Early this week, a multinational technology firm and an Indian telecommunications firm joined the governance council of Hedera Hashgraph, a public, permissioned blockchain for enterprises. Hedera's public network reportedly facilitates micropayments and distributed file storage and supports smart contracts for private networks. Governance council members reportedly receive compensation for running nodes.

According to recent reports, a multinational professional services firm will provide the technology support for WiV Technology, a fine wine investment trading platform. WiV's platform seeks to enable investment trades of bottles and cases of wine and direct shipment from producers to a bonded warehouse with full traceability. The professional services firm has reportedly developed a non-fungible ERC-721 token structure for the platform that will be deployed on the Ethereum blockchain. Each wine case will be allocated a token that has a unique identifier and that stores the wine's properties, such as origin, quality and value, as metadata on Ethereum. A smart contract will then track the token ownership, provenance and transaction history.

In other recent enterprise news, Brave, a web browser that blocks advertisements by default, is estimated to have more than 226,700 verified publishers that use the platform. According to reports, this is a 1,200% increase in verified publishers over the past year. In related news, a new patent application for a blockchain-based web browser emerged late last week. The application comes from the same multinational technology firm that recently joined Hedera's governance council. The browser reportedly would collect prespecified information from web browsing sessions, such as websites visited, bookmarks, task performance, geolocation, plug-in installation and security patches, and then transfer the information to a network of peer-to-peer nodes for collection and storage.
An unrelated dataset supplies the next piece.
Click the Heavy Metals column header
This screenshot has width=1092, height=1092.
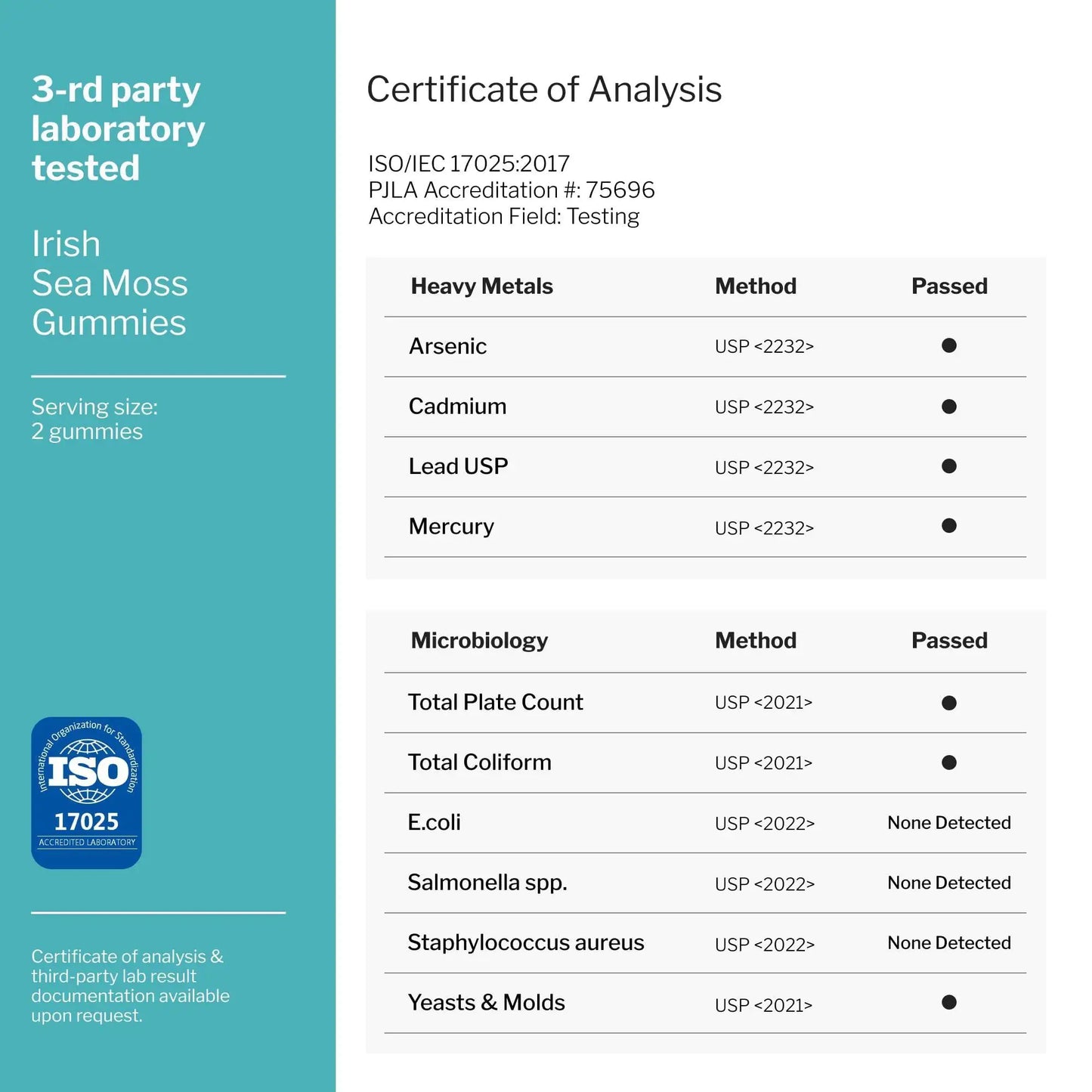point(481,286)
Two blockchain patent applications from a multinational retail firm were recently published by the United States Patent and Trademark Office. The first patent application deals with an unmanned aerial vehicle (UAV) blockchain-based coordination system, while the second patent application deals with a digital currency application. According to reports, the blockchain-based coordination system will be used to transmit key UAV information, such as identification numbers, flight heights, flight speeds, flight routes, battery information and loading capacity, to other UAVs. The firm reportedly sought a patent for a blockchain-based drone package delivery system in 2017.